## Trecho do texto
Senhores Ministros:
Tenho 86 anos, e modéstia à parte, sempre honrei o meu país pela forma
como o representei em todos os palcos, portugueses e estrangeiros, sem
pedir nada em troca senão respeito, consideração, abertura - sobretudo
aos novos talentos - e seriedade na forma como o Estado encara o meu
papel como cidadão e como artista.
Vivi a guerra de 38/45 com o mesmo cinto com que todos os portugueses
apertaram as ilhargas. Sofri a mordaça de um regime que durante 48
anos reprimiu tudo o que era cultura e liberdade de um povo para o
qual sempre tive o maior orgulho em trabalhar. Sofri como todos, os
condicionamentos da descolonização. Vivi o 25 de Abril com uma
esperança renovada, e alegrei-me pela conquista do voto, como se isso
fosse um epítome libertador.
Subi aos palcos centenas, senão milhares de vezes, da forma que melhor
sei, porque para tal muito trabalhei.
Continuei a votar, a despeito das mentiras que os políticos utilizaram
para me afastar do Teatro Nacional. Contudo, voltei a esse teatro pelo
respeito que o meu público me merece, muito embora já coxo pelo
desencanto das políticas culturais de todos os partidos, sem excepção,
porque todos vós sois cúmplices da acrescida miséria com que se tem
pintado o panorama cultural português.
Hoje, para o Fisco, deixei de ser Actor. e comigo, todos os meus
colegas Actores e restantes Artistas destes país - colegas que muito
prezo e gostava de poder defender.
Tudo isto ao fim de setenta anos de carreira! É fascinante.
Francamente, não sei para que servem as comendas, as medalhas e as
Ordens, que de vez em quando me penduram ao peito?
Tenho 86 anos, volto a dizer, para que ninguém esqueça o meu direito a
não ser incomodado pela raiva miudinha de um Ministério das Finanças,
que insiste em afirmar, perante o silêncio do Primeiro-Ministro e os
olhos baixos do Presidente da República, de que eu não sou actor, que
não tenho direito aos benefícios fiscais, que estão consagrados na
lei, e que o meu trabalho não pode ser considerado como propriedade
intelectual.
Tenho pena de ter chegado a esta idade para assistir angustiado à
rapina com que o fisco está a executar o músculo da cultura
portuguesa. Estamos a reduzir tudo a zero. a zeros, dando cobertura a
uma gigantesca transferência dos rendimentos de quem nada tem para os
que têm cada vez mais.
É lamentável e vergonhoso que não haja um único político com
honestidade suficiente para se demarcar desta estúpida cumplicidade
entre a incompetência e a maldade de quem foi eleito com toda a boa
vontade, para conscientemente delapidar a esperança e o arbítrio de
quem, afinal de contas, já nem nas anedotas é o verdadeiro dono de
Portugal: nós todos!

## Objetivo
Prossiga a carta acima, dirigida aos ministros, sobre o tratamento fiscal dado aos artistas, escrevendo a continuação a seguir à última frase.

## Dados apresentados

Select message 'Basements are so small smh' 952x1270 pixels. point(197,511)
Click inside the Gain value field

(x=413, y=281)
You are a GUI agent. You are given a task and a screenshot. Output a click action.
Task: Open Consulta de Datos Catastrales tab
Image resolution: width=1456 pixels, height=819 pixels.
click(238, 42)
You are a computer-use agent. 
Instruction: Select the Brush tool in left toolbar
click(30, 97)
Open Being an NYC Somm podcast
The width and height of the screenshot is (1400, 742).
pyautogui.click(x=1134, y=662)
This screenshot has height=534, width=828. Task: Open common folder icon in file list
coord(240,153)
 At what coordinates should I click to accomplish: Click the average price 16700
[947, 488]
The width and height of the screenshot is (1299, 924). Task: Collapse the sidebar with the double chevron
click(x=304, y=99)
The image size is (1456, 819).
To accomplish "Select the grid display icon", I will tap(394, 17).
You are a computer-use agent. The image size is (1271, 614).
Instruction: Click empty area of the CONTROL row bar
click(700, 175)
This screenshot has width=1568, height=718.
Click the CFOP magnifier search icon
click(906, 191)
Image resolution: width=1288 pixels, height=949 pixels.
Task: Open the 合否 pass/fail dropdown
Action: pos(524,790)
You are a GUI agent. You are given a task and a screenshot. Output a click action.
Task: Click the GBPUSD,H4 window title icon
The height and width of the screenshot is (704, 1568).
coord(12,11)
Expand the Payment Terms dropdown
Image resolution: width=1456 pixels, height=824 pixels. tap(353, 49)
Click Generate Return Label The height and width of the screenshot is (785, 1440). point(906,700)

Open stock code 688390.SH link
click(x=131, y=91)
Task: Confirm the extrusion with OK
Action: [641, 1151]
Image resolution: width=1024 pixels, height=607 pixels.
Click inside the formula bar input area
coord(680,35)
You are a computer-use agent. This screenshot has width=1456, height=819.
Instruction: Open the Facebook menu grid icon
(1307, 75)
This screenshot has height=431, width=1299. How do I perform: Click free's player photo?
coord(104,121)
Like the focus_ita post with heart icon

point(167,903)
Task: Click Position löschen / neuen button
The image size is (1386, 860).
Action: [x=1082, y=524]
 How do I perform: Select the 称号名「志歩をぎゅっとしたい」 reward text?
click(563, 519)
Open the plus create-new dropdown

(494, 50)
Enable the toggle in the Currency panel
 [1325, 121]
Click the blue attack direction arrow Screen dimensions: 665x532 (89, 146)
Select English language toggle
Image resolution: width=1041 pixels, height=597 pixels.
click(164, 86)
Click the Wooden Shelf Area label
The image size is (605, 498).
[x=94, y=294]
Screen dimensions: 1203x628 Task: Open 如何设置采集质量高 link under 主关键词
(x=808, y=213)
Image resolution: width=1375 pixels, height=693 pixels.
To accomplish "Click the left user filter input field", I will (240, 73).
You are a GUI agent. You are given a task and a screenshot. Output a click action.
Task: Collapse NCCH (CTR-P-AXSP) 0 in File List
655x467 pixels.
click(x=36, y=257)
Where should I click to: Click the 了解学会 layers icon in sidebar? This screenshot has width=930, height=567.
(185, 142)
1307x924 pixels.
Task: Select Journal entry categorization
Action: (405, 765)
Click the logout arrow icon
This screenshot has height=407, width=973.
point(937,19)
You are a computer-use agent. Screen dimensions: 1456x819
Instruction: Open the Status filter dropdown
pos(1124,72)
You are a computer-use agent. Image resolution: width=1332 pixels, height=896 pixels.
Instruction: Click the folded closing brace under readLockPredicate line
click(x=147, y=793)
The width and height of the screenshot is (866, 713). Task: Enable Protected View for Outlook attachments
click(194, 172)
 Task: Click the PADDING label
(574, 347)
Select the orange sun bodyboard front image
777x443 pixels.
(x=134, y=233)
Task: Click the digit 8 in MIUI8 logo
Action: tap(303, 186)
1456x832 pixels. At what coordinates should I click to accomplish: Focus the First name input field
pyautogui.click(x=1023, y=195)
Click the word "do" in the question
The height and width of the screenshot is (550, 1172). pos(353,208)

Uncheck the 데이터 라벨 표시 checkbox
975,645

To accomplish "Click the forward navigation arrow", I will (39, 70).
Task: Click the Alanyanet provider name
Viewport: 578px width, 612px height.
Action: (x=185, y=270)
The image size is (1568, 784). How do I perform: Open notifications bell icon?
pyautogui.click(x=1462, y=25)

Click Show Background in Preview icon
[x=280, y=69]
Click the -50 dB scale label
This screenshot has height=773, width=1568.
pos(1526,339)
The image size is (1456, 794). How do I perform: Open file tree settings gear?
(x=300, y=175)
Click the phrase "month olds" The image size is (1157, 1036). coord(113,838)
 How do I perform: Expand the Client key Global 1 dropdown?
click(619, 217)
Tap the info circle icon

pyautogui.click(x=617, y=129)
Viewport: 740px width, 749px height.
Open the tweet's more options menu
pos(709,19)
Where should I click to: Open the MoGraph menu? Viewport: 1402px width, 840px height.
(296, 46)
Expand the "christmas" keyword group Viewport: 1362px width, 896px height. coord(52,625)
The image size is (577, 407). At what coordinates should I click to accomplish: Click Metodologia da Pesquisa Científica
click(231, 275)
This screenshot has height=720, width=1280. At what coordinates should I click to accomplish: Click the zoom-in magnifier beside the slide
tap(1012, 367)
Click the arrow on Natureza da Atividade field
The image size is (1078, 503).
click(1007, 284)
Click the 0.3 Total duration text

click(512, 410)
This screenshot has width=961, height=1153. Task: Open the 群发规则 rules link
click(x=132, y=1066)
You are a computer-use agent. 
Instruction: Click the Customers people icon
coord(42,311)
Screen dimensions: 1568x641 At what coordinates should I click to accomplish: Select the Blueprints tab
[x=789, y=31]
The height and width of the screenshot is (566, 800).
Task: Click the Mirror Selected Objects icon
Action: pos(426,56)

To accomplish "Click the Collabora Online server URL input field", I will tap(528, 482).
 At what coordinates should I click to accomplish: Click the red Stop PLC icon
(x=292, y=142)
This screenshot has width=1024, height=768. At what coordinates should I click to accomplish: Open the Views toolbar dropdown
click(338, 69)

## Resultado esperado
É infame que o Direito e a Jurisprudência Comunitárias sirvam só para
sustentar pontualmente as mentiras e os joguinhos de poder dos
responsáveis governamentais, cujo curriculum, até hoje, tem
manifestamente dado pouca relevância ao contexto da evolução
sociocultural do nosso povo. A cegueira dos senhores do poder
afasta-me do voto, da confiança política, e mais grave ainda, da
vontade de conviver com quem não me respeita e tem de mim a imagem de
mais um velho, de alguém que se pode abusiva e irresponsavelmente
tirar direitos e aumentar deveres.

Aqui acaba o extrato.